今日は先日、外山先生が勉強会でやってくれた内容を載せたいと思います。以前、ある先生の褥瘡治療の講演を聞いたときに、critical colonizationという概念を知りました。要は「感染」とまではいってないが、細菌が創傷治癒を妨げている状況のことをいうようです。今回、そのことについて調べてくれました。
<褥瘡critical colonizationの治療について>
•Kingsleyによる分類(Ostomy Wound Manage.2003)
①bacterial contamination ②colonization ③critical colonization ④infection
(つまり、「感染」と「定着」の間)
•日本褥瘡学会による定義(褥瘡会誌2010):
–「bacterial balance」創部の有菌状態を連続的にとらえ、その菌の創部への負担(bacterial burden)と生体側の抵抗力のバランスにより感染が生じるとする考え方
–「臨界的定着」は定着と感染の間に位置し、定着よりも細菌数が多くなり感染へと移行しかけた状態
•細菌量が治癒速度に影響:組織1gあたりの細菌数が105CFUを超えると褥瘡治癒が遷延(Bendy,1964)

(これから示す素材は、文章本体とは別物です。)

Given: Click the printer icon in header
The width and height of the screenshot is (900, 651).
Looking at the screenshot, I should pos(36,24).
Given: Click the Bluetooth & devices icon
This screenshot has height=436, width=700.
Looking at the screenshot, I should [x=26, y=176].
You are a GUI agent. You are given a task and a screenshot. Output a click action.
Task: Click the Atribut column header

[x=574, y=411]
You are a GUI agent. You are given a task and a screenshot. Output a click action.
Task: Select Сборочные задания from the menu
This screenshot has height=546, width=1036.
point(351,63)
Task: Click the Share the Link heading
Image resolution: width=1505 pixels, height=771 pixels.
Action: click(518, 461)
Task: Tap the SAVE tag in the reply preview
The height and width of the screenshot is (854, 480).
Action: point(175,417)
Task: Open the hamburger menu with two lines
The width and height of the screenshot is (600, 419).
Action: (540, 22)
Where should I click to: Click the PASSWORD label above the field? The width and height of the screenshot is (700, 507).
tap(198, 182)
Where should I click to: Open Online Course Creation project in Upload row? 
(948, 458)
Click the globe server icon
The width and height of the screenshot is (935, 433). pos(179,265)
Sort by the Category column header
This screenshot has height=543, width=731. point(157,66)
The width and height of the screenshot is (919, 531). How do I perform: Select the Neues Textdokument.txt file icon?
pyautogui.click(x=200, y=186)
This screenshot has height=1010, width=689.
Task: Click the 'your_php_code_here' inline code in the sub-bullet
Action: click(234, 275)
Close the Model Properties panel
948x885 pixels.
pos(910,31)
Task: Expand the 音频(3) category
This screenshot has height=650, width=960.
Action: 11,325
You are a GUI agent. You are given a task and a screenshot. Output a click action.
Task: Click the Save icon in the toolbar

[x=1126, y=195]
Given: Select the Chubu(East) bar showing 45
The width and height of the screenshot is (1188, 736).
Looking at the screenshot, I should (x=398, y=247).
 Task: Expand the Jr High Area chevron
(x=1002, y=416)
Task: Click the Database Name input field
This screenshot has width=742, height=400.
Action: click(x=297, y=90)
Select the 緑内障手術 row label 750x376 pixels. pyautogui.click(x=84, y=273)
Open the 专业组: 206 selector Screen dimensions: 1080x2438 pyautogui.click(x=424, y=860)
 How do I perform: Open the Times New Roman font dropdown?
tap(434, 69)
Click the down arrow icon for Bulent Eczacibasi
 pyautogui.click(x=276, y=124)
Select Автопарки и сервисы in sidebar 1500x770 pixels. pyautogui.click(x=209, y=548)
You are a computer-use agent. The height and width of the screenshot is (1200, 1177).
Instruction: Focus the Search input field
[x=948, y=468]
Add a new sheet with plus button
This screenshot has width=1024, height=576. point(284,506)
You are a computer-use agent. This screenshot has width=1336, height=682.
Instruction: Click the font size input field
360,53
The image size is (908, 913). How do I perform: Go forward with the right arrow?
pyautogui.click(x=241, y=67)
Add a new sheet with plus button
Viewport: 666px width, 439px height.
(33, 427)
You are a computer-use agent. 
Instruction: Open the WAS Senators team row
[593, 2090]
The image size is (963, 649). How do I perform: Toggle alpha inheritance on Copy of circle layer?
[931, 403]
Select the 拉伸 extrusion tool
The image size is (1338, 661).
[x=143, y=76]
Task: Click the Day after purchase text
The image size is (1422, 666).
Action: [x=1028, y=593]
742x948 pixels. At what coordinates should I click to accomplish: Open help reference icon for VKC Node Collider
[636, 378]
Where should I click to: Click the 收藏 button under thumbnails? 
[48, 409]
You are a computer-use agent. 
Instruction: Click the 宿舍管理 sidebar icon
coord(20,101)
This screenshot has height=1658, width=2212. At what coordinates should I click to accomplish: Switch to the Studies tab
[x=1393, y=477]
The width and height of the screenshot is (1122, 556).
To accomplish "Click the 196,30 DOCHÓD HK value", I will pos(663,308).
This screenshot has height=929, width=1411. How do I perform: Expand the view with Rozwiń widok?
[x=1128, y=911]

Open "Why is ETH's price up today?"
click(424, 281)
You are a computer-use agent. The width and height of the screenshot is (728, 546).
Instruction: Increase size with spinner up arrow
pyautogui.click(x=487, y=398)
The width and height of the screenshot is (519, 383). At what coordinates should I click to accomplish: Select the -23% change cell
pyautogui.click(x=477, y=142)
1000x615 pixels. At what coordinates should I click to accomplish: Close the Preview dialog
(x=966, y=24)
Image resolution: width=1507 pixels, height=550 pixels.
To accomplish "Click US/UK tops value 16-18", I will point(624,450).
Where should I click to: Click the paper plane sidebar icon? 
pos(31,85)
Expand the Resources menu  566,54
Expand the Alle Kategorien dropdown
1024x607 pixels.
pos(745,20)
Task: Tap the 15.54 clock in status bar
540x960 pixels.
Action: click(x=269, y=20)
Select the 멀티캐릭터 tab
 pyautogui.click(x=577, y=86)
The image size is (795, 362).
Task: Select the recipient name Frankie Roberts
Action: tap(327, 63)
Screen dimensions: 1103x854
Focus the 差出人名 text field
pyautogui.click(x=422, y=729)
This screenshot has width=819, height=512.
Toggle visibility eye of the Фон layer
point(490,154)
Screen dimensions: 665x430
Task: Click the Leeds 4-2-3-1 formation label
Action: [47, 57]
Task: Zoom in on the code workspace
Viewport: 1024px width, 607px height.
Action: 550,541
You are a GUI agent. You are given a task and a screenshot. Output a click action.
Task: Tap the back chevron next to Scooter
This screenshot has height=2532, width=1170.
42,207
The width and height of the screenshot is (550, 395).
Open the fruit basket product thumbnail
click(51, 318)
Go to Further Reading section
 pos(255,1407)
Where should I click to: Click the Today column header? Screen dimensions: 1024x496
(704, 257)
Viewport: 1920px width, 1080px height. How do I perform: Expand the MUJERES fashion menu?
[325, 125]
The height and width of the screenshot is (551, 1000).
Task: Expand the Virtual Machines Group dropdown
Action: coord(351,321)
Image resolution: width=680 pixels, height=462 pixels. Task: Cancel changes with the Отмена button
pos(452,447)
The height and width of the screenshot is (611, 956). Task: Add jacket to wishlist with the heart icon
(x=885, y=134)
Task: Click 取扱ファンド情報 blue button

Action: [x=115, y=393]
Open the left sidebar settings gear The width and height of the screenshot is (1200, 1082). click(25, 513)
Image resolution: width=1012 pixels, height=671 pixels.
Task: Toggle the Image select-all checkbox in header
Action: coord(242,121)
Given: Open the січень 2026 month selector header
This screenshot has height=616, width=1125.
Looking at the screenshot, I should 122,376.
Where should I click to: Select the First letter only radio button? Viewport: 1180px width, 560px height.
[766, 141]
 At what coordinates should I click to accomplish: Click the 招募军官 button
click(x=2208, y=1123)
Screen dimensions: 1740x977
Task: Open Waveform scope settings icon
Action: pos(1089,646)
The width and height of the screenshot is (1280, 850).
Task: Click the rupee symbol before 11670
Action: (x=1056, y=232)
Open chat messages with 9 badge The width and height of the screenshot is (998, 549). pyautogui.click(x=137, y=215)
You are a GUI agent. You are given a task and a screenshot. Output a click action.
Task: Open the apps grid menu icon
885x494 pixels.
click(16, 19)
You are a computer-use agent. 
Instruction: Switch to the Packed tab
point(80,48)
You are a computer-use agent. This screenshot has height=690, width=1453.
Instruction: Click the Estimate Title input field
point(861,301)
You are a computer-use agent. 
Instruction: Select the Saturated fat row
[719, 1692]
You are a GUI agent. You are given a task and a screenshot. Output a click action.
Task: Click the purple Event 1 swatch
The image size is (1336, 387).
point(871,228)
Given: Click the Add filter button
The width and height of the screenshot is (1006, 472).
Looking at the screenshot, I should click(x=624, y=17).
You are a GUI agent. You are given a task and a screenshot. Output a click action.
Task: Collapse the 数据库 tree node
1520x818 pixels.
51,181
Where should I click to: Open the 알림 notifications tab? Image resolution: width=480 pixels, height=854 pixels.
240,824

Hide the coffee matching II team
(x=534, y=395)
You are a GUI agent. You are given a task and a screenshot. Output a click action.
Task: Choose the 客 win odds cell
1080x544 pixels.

•NPUAP/EPUAP/PPPIAによる褥瘡治療ガイドライン(2014)
–critical colonizationには局所消毒薬使用を考慮(弱い推奨)
–抗菌薬(antibiotics)の局所使用は推奨されない(副作用と耐性菌のため)。局所消毒薬(antiseptics)で細菌数を減らすことが重要視されている。ただし期間を区切って。
–ここで挙げられている消毒薬:ヨード化合物(ポビドンヨードなど)、銀化合物(スルファジジン銀など)、ポリヘキサニド、クロルヘキシジン、次亜塩素酸、酢酸。
•期間を区切って?・・・ AHCPRによる褥瘡ガイドライン(1994):2-4週間の治療で改善しない場合に1-2週間の消毒薬使用を試しても良い
•expert opinion:「臨床的に、膿汁排泄が続く過剰肉芽でなかなか上皮化が進まず治癒しにくい創。細菌の増殖が継続し、炎症が続いているような場合、創傷遅延をきたしたり、創感染を引き起こしたりする。このような創にステロイド軟膏や抗菌剤軟膏が著効する(クロマイP軟膏)。」
•慢性褥瘡に対するoxandrolone外用RCT→ ステロイドの効果なし(Bauman et al, Ann Intern Med2013)
ということで、正直よくわからないねということになりました。菌数を普段はかれるわけではなく、臨床的にどういうときにcritical colonizationを疑うかが重要なのかとは思いますが、そのあたりの詳細な記述は少ないようです。ある程度よくなってきたのに、なかなかある部分から治りが悪いときなどにcritical colonizationの関与を疑うという感じなのでしょうか。そのようなときに短期間ユーパスタやゲーベンを使うというのもありみたいですね。ただ、ゲーベンとか嫌う先生は嫌っていたりするし、抗菌薬含有の外用(クロマイPなど)を使うという意見もあったりしますし・・・。いつも思うのですが、褥瘡治療はなんでもありかなって思っちゃいます。自分たちなりのよい褥瘡治療のスタイルみたいなものをつくっていくのが大切なのかもしれないですね。そもそも褥瘡は処置方法以外(栄養やポジショニングなど)の部分が非常に重要だったりしますもんね。